Do you own a business? Do you have good - but slow paying customers? Learn how to finance your receivables.
Do you own a company that is growing quickly? If your company were a car,
do you feel like you are pressing on the accelerator while at the same time stepping on the brake? Or worse, that your growth is stuck in neutral?
Slow cash flow is the biggest challenge to company growth. And business owners, like you, know that the biggest cash flow problem is having to wait up to 90 days to get paid by your commercial and government customers.
Going to the bank for a business loan won’t help much, unless your company has a great past history. This is because banks give business loans based on past performance. What you need is a financing product that can finance your company based on its future potential. And who better to evaluate your future potential than yourself? This is where receivables factoring can help you. This is because receivables factoring is self-financing.
Receivables factoring, also known as invoice factoring, works by eliminating the 30 to 60 days it takes for commercial clients to pay you. It enables you to get a substantial portion of the money owed to you within a day or two of invoicing, providing you with funds to pay rent, meet payroll and more importantly – expand your business.

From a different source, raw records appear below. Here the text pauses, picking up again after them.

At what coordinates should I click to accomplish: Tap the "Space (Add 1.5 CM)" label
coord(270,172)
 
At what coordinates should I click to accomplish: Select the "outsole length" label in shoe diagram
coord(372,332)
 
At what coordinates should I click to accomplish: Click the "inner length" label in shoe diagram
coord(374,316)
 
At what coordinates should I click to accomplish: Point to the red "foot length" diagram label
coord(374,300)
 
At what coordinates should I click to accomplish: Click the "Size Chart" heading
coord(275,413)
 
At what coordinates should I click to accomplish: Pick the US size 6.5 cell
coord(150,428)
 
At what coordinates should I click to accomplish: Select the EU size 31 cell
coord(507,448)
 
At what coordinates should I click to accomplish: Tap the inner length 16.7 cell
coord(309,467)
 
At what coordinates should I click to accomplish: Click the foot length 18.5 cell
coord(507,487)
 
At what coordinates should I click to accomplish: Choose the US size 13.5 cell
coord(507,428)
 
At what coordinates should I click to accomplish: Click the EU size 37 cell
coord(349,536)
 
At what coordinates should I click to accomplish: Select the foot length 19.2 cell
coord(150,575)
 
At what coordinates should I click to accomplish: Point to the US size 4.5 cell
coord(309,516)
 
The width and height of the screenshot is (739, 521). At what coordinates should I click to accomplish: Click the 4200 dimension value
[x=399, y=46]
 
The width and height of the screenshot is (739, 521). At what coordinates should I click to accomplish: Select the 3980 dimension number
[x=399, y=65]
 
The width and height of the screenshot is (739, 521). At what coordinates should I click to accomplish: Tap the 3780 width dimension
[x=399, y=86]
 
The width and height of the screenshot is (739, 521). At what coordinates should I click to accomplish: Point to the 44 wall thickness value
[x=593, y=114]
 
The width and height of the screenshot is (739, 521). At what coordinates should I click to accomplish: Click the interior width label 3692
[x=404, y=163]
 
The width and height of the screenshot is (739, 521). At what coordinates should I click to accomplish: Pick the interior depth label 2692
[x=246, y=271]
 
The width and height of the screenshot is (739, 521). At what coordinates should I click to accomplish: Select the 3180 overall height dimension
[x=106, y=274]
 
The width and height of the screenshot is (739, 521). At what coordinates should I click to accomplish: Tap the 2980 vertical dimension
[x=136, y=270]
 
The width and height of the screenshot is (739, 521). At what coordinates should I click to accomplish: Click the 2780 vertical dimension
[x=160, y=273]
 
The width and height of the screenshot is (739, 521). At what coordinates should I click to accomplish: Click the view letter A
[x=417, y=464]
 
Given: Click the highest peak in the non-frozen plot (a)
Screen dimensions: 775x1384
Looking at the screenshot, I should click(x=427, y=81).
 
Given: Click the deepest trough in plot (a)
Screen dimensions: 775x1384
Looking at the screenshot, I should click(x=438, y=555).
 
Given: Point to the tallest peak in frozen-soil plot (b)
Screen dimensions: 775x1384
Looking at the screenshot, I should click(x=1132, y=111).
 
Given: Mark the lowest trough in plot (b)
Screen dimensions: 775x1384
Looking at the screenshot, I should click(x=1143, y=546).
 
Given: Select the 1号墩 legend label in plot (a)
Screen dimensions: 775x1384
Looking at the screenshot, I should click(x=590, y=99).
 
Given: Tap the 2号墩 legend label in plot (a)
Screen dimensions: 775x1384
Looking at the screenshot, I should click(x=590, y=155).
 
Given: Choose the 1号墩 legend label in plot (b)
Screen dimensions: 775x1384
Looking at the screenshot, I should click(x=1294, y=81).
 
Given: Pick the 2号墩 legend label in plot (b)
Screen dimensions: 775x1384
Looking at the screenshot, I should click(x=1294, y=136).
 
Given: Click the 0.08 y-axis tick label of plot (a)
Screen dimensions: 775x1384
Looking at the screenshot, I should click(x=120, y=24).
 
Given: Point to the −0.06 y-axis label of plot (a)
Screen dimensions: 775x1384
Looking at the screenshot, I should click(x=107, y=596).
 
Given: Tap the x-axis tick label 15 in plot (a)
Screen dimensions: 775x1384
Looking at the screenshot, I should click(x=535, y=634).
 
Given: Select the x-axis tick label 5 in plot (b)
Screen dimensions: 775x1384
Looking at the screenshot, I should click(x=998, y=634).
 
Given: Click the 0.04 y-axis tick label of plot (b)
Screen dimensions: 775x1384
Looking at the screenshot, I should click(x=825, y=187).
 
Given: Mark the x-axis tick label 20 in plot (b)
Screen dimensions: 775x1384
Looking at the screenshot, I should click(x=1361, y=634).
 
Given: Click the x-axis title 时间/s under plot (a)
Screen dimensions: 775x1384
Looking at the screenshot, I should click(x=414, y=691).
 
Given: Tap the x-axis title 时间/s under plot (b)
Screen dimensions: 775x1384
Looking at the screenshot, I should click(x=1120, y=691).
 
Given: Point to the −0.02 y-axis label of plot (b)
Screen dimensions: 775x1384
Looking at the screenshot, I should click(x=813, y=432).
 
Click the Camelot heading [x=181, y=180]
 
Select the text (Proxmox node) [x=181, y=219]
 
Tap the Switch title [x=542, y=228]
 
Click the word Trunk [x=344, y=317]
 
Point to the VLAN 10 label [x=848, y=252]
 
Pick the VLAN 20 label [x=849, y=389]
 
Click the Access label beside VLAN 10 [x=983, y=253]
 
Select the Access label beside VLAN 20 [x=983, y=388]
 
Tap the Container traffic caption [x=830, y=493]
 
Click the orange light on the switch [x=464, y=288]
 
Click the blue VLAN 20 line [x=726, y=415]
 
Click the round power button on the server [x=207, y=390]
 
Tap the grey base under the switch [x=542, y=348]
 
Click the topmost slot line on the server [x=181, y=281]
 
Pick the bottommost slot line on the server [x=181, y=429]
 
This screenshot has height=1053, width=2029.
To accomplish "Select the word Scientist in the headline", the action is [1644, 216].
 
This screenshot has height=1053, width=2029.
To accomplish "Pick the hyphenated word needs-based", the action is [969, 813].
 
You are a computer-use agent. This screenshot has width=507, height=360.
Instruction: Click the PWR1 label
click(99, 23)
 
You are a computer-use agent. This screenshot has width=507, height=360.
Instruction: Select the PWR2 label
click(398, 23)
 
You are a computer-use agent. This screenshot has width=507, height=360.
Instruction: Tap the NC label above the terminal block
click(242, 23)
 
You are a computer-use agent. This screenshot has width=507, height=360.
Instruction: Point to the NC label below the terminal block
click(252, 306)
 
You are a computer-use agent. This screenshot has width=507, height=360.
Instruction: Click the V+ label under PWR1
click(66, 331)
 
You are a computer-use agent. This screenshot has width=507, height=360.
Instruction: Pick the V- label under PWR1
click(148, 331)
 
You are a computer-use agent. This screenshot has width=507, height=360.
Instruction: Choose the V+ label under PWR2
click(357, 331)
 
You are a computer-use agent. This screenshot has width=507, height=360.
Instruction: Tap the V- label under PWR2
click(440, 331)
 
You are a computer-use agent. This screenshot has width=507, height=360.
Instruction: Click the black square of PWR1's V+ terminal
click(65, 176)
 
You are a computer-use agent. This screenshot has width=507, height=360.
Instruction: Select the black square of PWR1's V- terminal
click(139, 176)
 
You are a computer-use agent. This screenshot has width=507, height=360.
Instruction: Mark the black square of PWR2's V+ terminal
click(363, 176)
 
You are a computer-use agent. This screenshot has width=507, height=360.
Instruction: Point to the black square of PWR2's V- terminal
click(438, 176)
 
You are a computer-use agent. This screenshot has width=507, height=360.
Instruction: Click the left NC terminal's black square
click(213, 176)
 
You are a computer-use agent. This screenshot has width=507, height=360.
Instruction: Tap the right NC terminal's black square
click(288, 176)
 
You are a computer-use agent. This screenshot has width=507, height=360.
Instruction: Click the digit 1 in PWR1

Imagine if you could get paid consistently, just two days after invoicing. How fast could your business grow? And without debt. This is how receivables factoring works:
1. You invoice your customers as you always do
2. You send a copy of your invoice to the receivables factoring company for financing
3. The factoring company advances you up to 80% of your invoice (20% is not advanced to cover potential disputes, etc.)
4. You get your money right away. The factoring company waits to get paid by your customer
5. Once your customer pays, the factoring company rebates you the 20% reserve, less a small fee
Factoring can be a very cost effective way of financing your business. The factoring fee is based on three factors:
1. The credit quality of your customer,
2. Your monthly volume and,
3. How long it takes customers to pay your invoices.
As a rule of thumb, monthly costs can go from 1.5% to 6% per month depending on these criteria. If you own a company that has a lot of capital tied in slow paying receivables and if you need financing right away, you should consider factoring your invoices.